Conclusion: Finding $y'(9) = -4/3$

In conclusion, we have successfully navigated the process of finding y'(9) for the equation $\sqrt{x} + \sqrt{y} = 7$ given the condition y(9) = 16. We began by understanding the concept of implicit differentiation, which is a technique used to find the derivative of implicitly defined functions. We then applied this technique to our equation, differentiating both sides with respect to x and using the chain rule appropriately. This led us to a general expression for dy/dx in terms of x and y: dy/dx = -$\sqrt{y}$/$\sqrt{x}$.

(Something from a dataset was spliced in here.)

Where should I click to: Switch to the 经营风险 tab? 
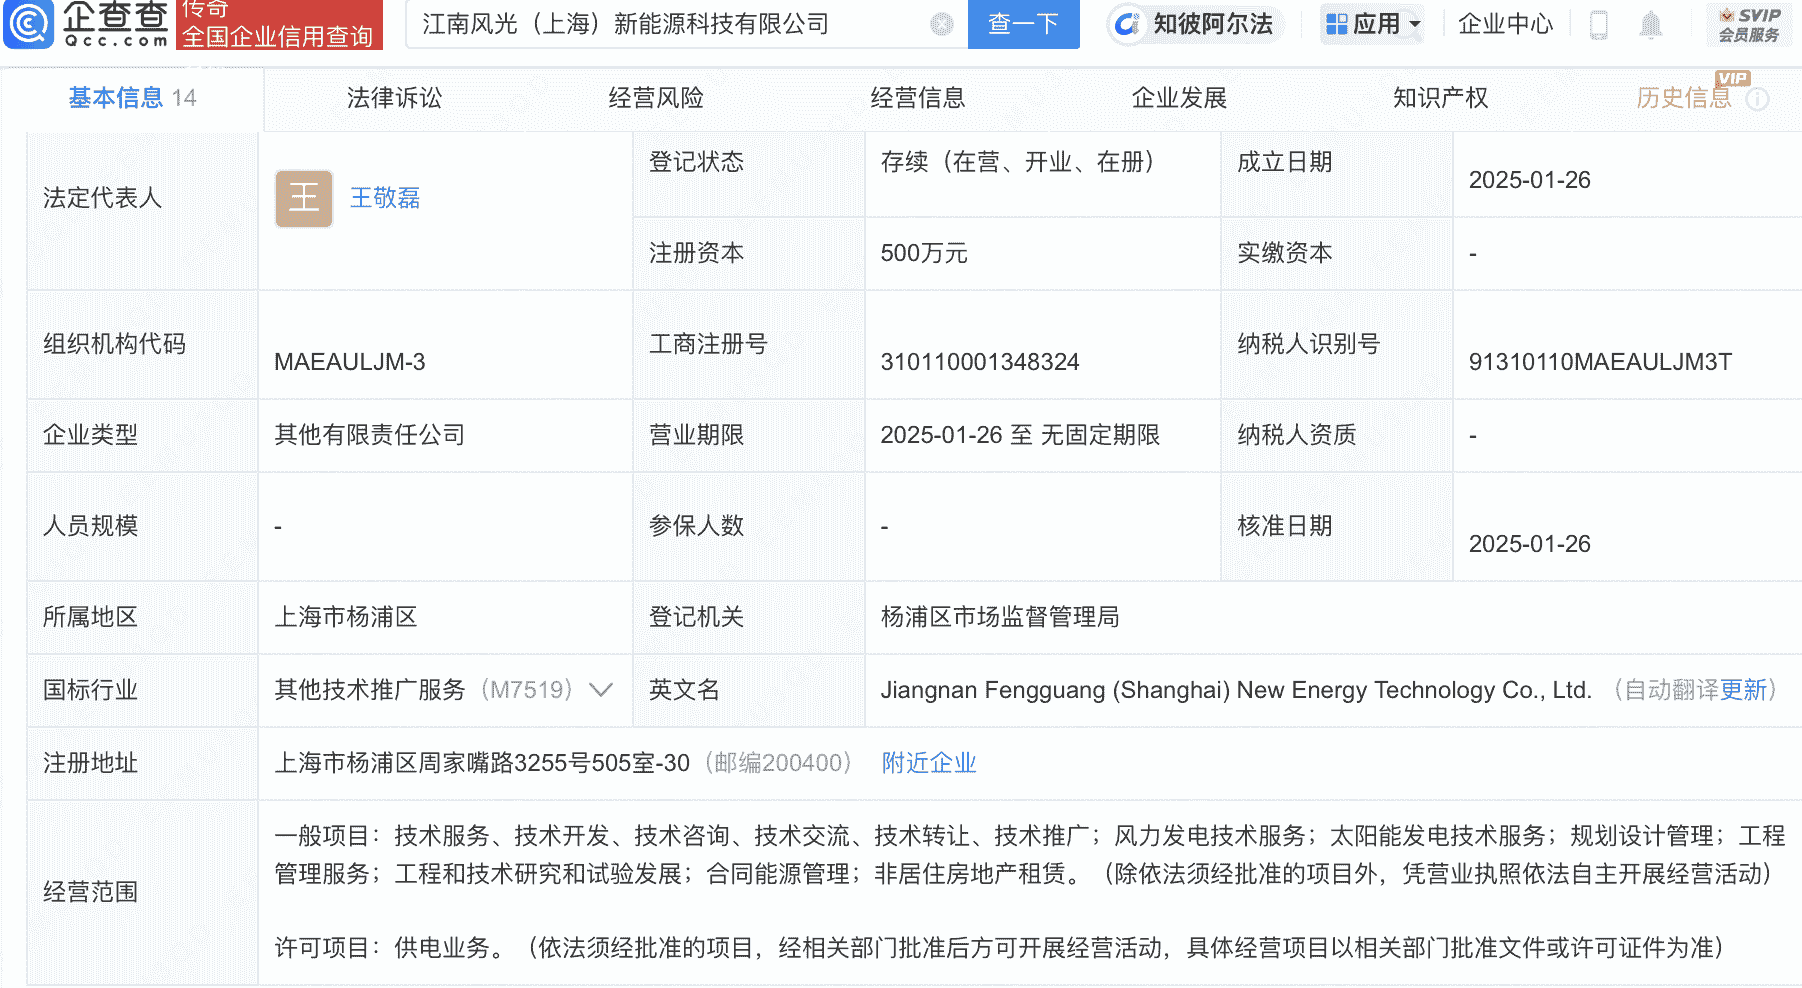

Next, we utilized the given condition, y(9) = 16, to evaluate y'(9). By substituting x = 9 and y = 16 into our expression for dy/dx, we found that y'(9) = -4/3. This result tells us that at the point (9, 16) on the curve defined by the equation $\sqrt{x} + \sqrt{y} = 7$, the slope of the tangent line is -4/3. This means that y is decreasing at a rate of 4/3 units for every 1 unit increase in x at this specific point. This problem demonstrates the power and utility of implicit differentiation in analyzing the behavior of implicitly defined functions. It highlights the interplay between algebraic manipulation and geometric interpretation in calculus. The process of finding y'(9) involves not only the mechanical steps of differentiation but also the conceptual understanding of what the derivative represents – the instantaneous rate of change and the slope of the tangent line. This problem serves as a valuable example of how calculus can be used to solve problems involving related rates and the behavior of curves.